Plus précisément, de nombreux défenseurs ont attribué l’erreur judiciaire dans le cas de Chưởng à l’absence d’indépendance judiciaire, à l’échec systématique de la prévention de la torture, au manque de reconnaissance de la présomption d’innocence et à l’inhumanité de la peine capitale. À ce titre, ils ont cherché non seulement à remédier à une injustice individuelle, mais également à défendre les intérêts collectifs et à remodeler les caractéristiques du système de justice pénale qu’ils jugent injustes.

La campagne fait également preuve d’un plus grand degré d’action collective. Avant 2020, les campagnes de justice pénale étaient souvent centrées sur un groupe d’avocats et de journalistes qui opéraient en grande partie dans les journaux d’État et autres forums sanctionnés. Parallèlement, la campagne pour Chưởng implique un large éventail de militants, y compris ceux qui opèrent essentiellement en dehors des espaces sanctionnés, explorant efficacement les espaces utilisés par les dissidents politiques. De plus, il existe une collaboration entre la famille de Chưởng et d’autres manifestants contre l’injustice, ce qui indique la lutte pour des objectifs collectifs. Ces changements semblent avoir commencé lors de la campagne pour Hồ Duy Hải en 2020 et sont devenus plus visibles dans la campagne en cours.
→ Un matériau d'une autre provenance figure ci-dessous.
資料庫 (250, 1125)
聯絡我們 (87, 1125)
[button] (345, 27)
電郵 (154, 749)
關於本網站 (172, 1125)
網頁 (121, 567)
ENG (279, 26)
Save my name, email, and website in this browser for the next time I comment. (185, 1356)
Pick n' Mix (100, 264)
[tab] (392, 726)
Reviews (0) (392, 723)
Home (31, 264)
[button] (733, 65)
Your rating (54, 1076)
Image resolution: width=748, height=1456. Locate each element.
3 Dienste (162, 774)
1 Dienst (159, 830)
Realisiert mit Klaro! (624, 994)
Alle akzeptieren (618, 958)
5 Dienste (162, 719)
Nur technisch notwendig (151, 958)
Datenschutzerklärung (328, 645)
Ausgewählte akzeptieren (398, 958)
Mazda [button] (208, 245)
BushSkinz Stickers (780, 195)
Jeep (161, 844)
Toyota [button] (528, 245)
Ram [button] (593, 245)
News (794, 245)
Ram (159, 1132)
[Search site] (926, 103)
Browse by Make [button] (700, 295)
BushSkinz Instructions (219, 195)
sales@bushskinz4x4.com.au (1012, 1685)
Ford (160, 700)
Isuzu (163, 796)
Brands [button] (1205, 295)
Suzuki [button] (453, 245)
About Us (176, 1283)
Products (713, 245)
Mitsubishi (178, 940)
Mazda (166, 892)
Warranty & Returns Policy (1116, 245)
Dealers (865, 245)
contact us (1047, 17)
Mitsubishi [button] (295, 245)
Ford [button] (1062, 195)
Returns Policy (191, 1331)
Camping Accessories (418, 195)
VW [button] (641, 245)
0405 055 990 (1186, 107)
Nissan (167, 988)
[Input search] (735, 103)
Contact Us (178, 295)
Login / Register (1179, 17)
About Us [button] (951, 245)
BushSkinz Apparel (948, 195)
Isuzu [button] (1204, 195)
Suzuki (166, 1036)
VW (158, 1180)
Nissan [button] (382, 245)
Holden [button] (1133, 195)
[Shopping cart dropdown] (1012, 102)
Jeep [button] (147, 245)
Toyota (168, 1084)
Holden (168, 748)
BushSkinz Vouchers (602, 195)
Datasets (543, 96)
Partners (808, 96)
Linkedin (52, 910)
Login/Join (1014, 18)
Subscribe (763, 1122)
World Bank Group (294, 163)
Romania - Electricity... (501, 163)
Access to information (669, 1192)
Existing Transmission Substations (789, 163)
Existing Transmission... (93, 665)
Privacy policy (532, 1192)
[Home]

En bref, les tentatives pour sauver Chưởng se sont, d’une certaine manière, transformées en une protestation caractérisée par une dissidence collective remettant en question la légitimité de l’ordre juridique de l’État. Cette évolution peut être décrite comme une conséquence des expériences négatives accumulées avec le système de justice pénale parrainé par l’État, comme l’indique le père de Chưởng dans un court métrage. Cela reflète probablement également une sensibilisation accrue aux droits de l’homme et à la justice pénale au sein de la société vietnamienne. Il vaut la peine de voir si ce développement va se poursuivre et devenir une nouvelle tendance à l’avenir.

Au moment de la rédaction de cet article, le parti-État reste silencieux sur le sort de Chưởng. Historiquement, certaines campagnes de justice ont conduit à l’annulation d’une condamnation. Le parti-État a également réagi dans certains cas en introduisant des réformes procédurales, notamment celles introduites en 2015, qui reconnaissent le droit au silence, assouplissent les obstacles procéduraux pour les avocats de la défense et rendent obligatoire l’utilisation d’enregistrements vidéo pendant les interrogatoires.

Cependant, après l’introduction de ces réformes, il semble plus préoccupé par la manière dont l’activisme extrajudiciaire peut affaiblir l’État-Parti. Face à une campagne vigoureuse en faveur de Hồ Duy Hải en 2020, le CPS a refusé de revenir sur sa condamnation, tout en continuant de retarder l’exécution. Cela arrivera probablement également à Chưởng. Au milieu de cette incertitude, la campagne visant à sauver ce condamné à mort signifie un passage probable d’une mobilisation juridique à un collectivisme dissident dans les efforts futurs visant à obtenir une justice pénale au Vietnam.